The procedural site and surrounding area is then prepared and draped in a sterile fashion, and the transducer is covered using a sterile transducer cover kit. Then, a 25-gauge needle is used under direct sonographic guidance to anesthetize the skin, subcutaneous tissue, and tendon with a rapid-onset local anesthetic, such as lidocaine. This needle is removed. Thereafter, under direct sonographic visualization, using a distal-to-proximal, needle-in-plane approach, a 19-gauge needle is inserted into the same entry site as the prior needle, and the tip is guided into the area of tendinopathy ( Fig. 3 ). The US transducer and needle are parallel to the fibers of the tendon in this view. With continuous sonographic visualization, the needle tip is then repeatedly passed through the tendinopathic area until the tendon has been adequately fenestrated. Adequate fenestration is subjective but is often appreciated by markedly less resistance perceived when the needle traverses the tendon. Care must be taken to not pass the needle deeper than approximately 50% of the total footprint of the lateral epicondyle in order to avoid inadvertent piercing of the radial collateral ligament, which lies deep to the common extensor tendon.

US image of percutaneous needle tenotomy of the elbow common extensor tendon, with both tendon and needle shown long axis to the transducer. Arrowheads indicate the needle. Bottom, deep; left, proximal; right, distal; top, superficial. LE, lateral epicondyle.

It is recommended that additional local anesthetic, such as lidocaine or ropivacaine, is kept in a syringe attached to the tenotomy needle throughout the procedure, so that additional local anesthetic may be administered if the patient experiences discomfort. However, although patient comfort should be respected, local anesthetic use should otherwise be judicious, because all local anesthetics may be toxic to tenocytes. Among these, bupivacaine may be the most toxic to tenocytes and its use during tendon procedures is generally not recommended by the authors.

The transducer should be periodically rotated 90° during the procedure to obtain a short-axis view of the common extensor tendon to ensure that the entire area of tendinopathy is being treated. In the long-axis view, the needle can also be used to abrade the cortex of the lateral epicondyle and any enthesophytes, potentially stimulating additional tendon healing. Intrasubstance tendon calcifications may also be disrupted by the needle. Following the procedure, the needle is removed from the skin, pressure is applied to the area to achieve adequate hemostasis, and a sterile adhesive dressing is placed over the procedural site.

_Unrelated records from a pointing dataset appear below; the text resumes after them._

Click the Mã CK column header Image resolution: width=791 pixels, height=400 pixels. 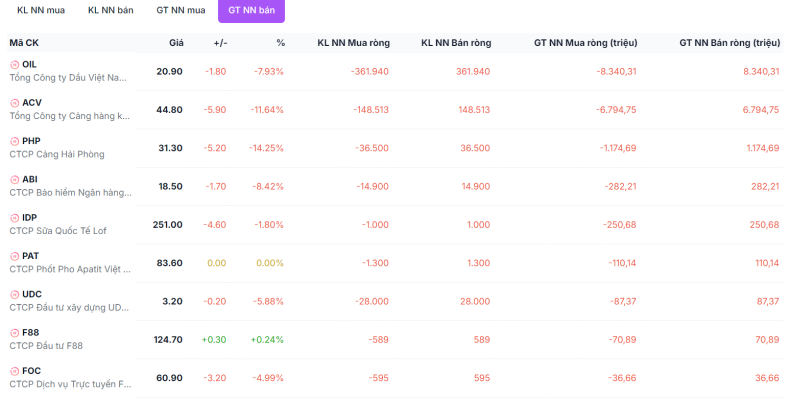(x=24, y=43)
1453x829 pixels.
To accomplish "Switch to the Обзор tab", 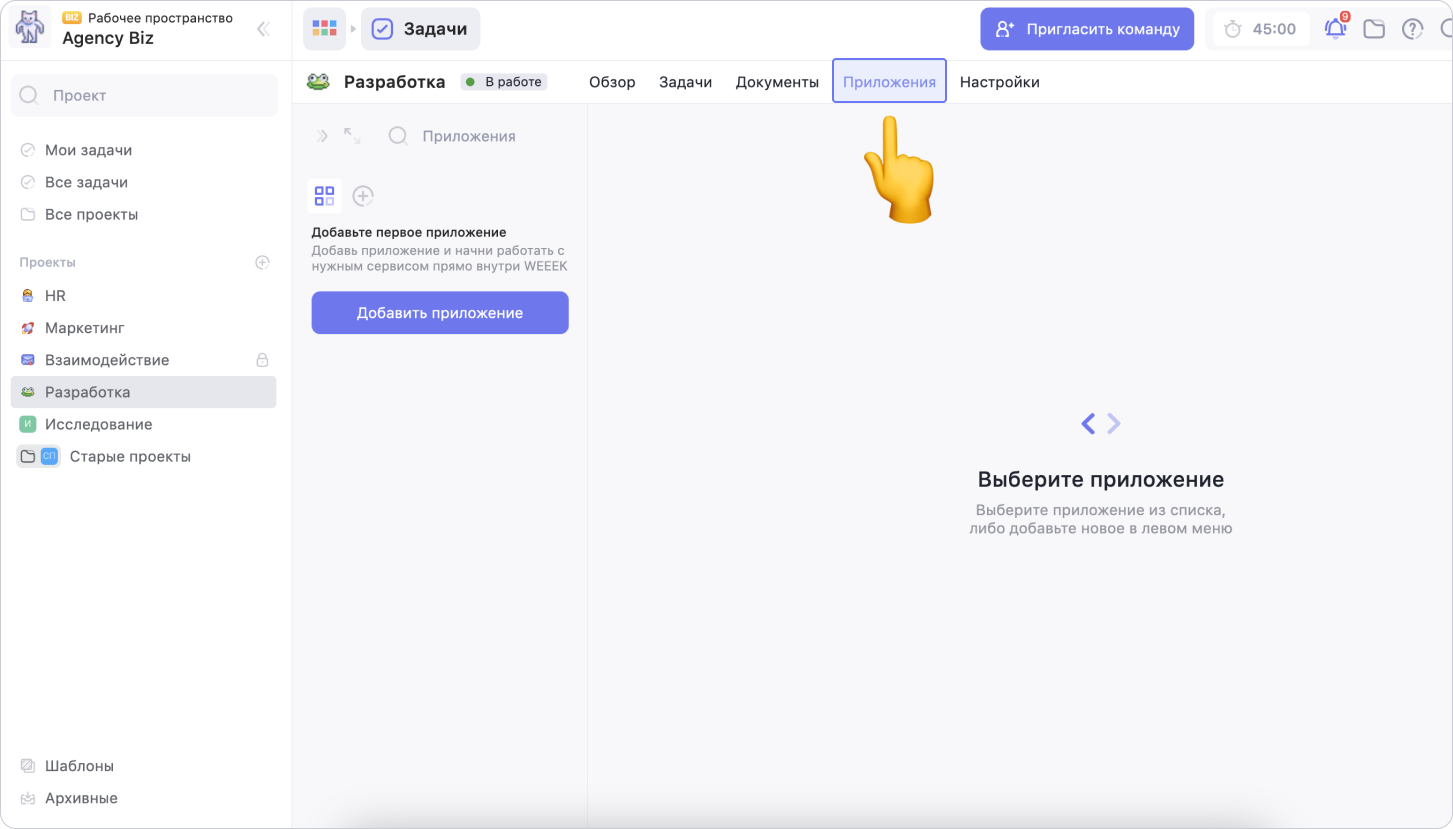I will coord(612,82).
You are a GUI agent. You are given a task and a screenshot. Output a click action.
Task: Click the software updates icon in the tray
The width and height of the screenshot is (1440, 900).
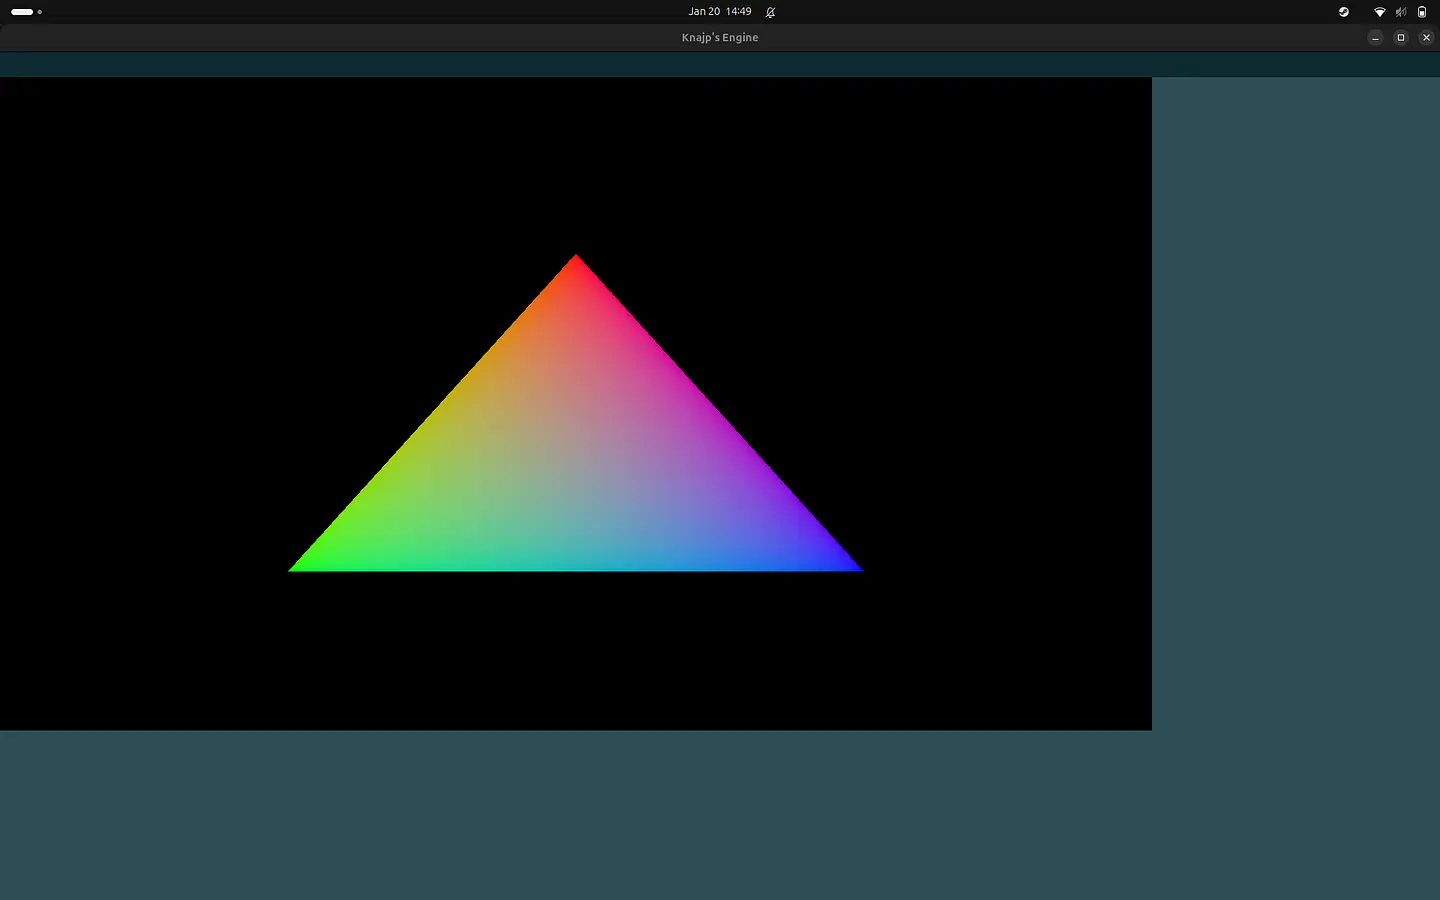tap(1343, 12)
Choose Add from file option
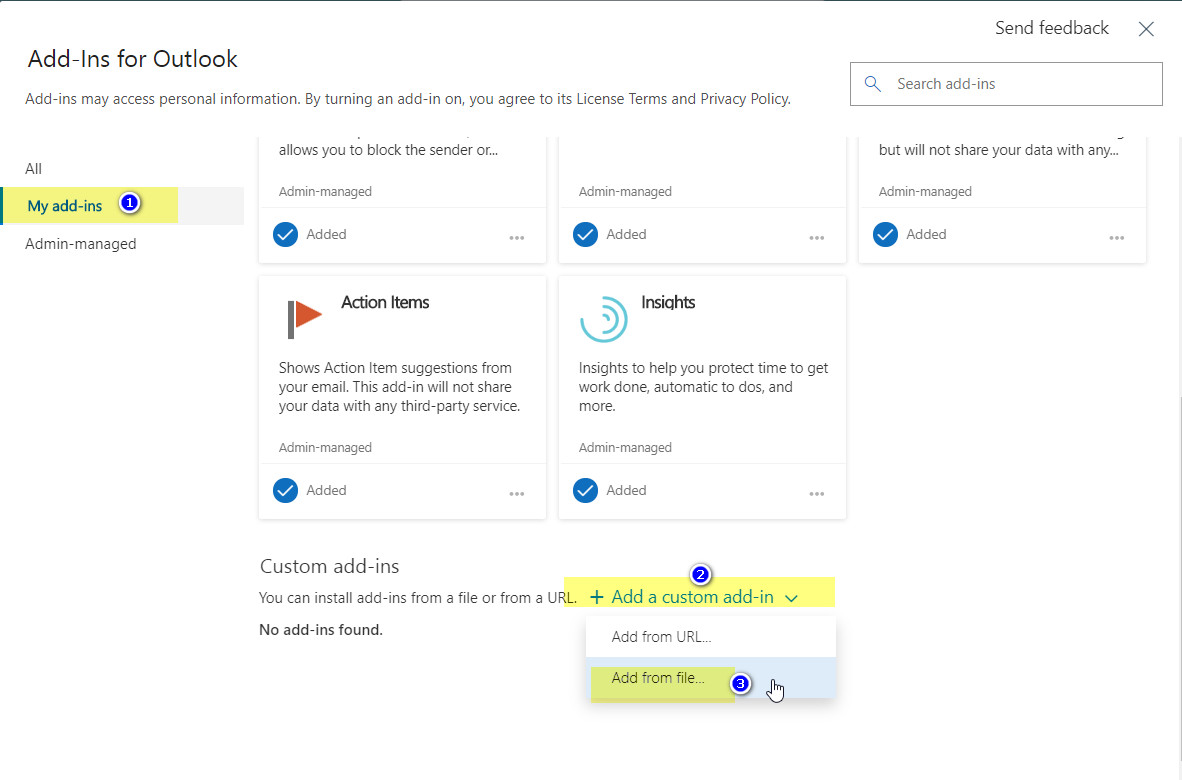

There are many variables to this procedure, such as the size of the needle used for the tenotomy and the number of passes with the needle. Needles ranging from 16 to 22 gauge have been described in the literature. The number of needle passes may vary based on numerous factors, such as patient characteristics, severity and size of the tendinopathic area, presence or absence of tears, operator experience and comfort level, and needle gauge used. The number of needle passes ranges from 20 to 40 when it has been specifically noted in the available PNT literature, although the authors have frequently found that up to double this number may be necessary to achieve adequate fenestration and a satisfactory clinical outcome.

In addition, there is considerable variability in postprocedural care, such as the avoidance of antiinflammatory medications, the use of bracing, rehabilitation protocols, and return-to-activity guidelines. In general, the authors recommend that the patient remain in a sling for 2 days postprocedure, avoid repeated gripping or heavy lifting activities by the treated limb for 2 weeks postprocedure, perform only active range-of-motion exercises for the first 2 weeks postprocedure with no strengthening or stretching during this 2-week period, and engages in a rehabilitation program and return-to-activity schedule similar to that published by Finnoff and colleagues, culminating in a return to full activities at approximately 8 to 12 weeks postprocedure. In addition, the authors recommend avoidance of NSAIDs for 1 week before the procedure and for 2 weeks following it, at minimum, to avoid suppression of the beneficial and normal inflammatory phase of tendon healing induced by the procedure.